Thursday in the Fourteenth Week of Ordinary Time, July 9, 2020
Matthew 10:7-15
Jesus said to his Apostles: “As you go, make this proclamation: ‘The Kingdom of heaven is at hand.’ Cure the sick, raise the dead, cleanse the lepers, drive out demons. Without cost you have received; without cost you are to give. Do not take gold or silver or copper for your belts; no sack for the journey, or a second tunic, or sandals, or walking stick. The laborer deserves his keep. Whatever town or village you enter, look for a worthy person in it, and stay there until you leave. As you enter a house, wish it peace. If the house is worthy, let your peace come upon it; if not, let your peace return to you. Whoever will not receive you or listen to your words, go outside that house or town and shake the dust from your feet.

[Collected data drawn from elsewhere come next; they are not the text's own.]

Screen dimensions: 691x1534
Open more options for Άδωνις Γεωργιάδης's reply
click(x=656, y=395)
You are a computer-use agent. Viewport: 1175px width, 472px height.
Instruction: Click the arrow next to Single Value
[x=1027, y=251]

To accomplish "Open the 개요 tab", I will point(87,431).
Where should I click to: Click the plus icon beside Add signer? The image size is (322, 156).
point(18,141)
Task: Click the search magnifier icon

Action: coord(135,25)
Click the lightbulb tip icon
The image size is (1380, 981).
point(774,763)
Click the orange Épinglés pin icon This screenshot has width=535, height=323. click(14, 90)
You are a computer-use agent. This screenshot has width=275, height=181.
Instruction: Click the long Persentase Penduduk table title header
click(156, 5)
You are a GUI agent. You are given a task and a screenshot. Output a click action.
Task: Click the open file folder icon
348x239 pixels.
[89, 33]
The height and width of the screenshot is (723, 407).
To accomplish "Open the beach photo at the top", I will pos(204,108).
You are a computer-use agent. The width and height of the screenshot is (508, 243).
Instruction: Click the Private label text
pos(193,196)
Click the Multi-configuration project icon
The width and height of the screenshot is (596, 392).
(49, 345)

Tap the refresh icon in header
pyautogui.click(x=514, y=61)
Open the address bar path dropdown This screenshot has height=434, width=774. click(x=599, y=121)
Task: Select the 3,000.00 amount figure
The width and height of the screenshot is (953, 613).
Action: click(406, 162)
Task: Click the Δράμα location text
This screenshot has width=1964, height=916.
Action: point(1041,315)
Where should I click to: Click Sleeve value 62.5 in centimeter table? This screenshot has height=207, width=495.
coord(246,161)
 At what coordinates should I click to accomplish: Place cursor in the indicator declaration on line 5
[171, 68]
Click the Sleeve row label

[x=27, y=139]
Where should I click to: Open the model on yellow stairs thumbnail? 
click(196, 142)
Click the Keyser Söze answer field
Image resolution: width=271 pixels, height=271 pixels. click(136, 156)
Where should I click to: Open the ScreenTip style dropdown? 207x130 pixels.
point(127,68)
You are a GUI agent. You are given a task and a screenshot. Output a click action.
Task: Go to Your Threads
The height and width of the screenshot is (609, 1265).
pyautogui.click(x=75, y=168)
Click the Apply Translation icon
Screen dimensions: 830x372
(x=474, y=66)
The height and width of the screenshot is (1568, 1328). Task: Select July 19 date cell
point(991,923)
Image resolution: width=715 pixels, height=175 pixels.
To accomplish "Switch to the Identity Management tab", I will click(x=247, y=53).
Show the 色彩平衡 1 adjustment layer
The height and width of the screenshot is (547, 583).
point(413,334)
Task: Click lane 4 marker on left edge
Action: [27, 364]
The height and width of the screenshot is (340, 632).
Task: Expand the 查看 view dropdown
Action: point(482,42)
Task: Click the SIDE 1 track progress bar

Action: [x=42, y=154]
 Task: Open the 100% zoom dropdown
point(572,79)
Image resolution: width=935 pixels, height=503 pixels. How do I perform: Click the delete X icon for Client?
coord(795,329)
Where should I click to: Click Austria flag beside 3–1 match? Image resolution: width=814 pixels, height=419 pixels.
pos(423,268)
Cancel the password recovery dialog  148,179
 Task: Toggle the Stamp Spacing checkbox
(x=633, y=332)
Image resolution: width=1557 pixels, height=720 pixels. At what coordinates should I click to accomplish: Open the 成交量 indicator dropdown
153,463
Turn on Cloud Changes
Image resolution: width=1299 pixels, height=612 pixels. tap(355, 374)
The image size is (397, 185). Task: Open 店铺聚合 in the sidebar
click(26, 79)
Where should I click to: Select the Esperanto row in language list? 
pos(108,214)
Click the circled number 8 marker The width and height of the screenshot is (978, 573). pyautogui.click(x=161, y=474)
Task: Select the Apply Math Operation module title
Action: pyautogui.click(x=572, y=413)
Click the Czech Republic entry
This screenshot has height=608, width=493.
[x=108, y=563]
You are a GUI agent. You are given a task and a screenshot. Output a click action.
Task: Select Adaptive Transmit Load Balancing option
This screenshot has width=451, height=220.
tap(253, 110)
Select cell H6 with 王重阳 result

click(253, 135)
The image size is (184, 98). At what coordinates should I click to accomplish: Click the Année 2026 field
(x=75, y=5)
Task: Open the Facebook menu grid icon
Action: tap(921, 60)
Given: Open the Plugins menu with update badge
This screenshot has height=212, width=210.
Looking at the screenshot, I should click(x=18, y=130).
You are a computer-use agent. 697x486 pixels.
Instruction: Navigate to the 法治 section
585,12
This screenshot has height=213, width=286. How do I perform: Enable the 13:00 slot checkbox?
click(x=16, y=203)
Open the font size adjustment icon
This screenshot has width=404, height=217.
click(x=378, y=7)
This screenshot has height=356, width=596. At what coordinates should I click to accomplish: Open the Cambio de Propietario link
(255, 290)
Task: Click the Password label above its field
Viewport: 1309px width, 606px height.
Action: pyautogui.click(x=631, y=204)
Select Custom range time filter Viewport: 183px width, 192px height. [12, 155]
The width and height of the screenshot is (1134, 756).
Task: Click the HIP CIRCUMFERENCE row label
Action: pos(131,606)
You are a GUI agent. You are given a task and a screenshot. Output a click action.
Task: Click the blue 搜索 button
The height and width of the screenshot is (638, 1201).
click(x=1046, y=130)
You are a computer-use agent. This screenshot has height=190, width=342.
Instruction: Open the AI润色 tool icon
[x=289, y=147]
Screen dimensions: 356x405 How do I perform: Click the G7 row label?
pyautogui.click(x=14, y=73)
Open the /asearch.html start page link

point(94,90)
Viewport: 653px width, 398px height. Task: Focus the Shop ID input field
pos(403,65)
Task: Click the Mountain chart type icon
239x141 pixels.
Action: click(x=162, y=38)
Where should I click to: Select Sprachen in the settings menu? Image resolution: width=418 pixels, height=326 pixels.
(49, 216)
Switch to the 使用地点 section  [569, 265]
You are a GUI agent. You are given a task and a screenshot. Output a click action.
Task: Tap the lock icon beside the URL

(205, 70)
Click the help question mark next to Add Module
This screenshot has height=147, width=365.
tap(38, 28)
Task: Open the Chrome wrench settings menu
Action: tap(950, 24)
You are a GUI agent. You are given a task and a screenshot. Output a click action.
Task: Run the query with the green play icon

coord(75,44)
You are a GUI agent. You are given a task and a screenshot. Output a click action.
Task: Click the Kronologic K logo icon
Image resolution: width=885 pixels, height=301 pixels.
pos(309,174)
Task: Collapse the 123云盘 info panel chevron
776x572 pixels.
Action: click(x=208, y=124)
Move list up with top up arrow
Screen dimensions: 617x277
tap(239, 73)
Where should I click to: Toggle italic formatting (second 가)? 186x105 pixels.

Amen, I say to you, it will be more tolerable for the land of Sodom and Gomorrah on the day of judgment than for that town.”
The Apostles are sent out the way messengers from a king would be sent out, as official conveyors of announcements. Typically, these announcements would consist of changes in the royal household such as the death of a king, the birth of a prince, the succession of a new king, or they might have to do with taxes, new laws, or war. The appearance of heralds in the town constituted an important event and the citizens would gather in the marketplace to hear what was to be announced. In ancient times, most people lived out their lived their lives having witnessed few such occurrences. As an aside, in our news/information drenched times, it is hard for us to imagine a time when people went for months or years without hearing of national events, and had little curiosity concerning them.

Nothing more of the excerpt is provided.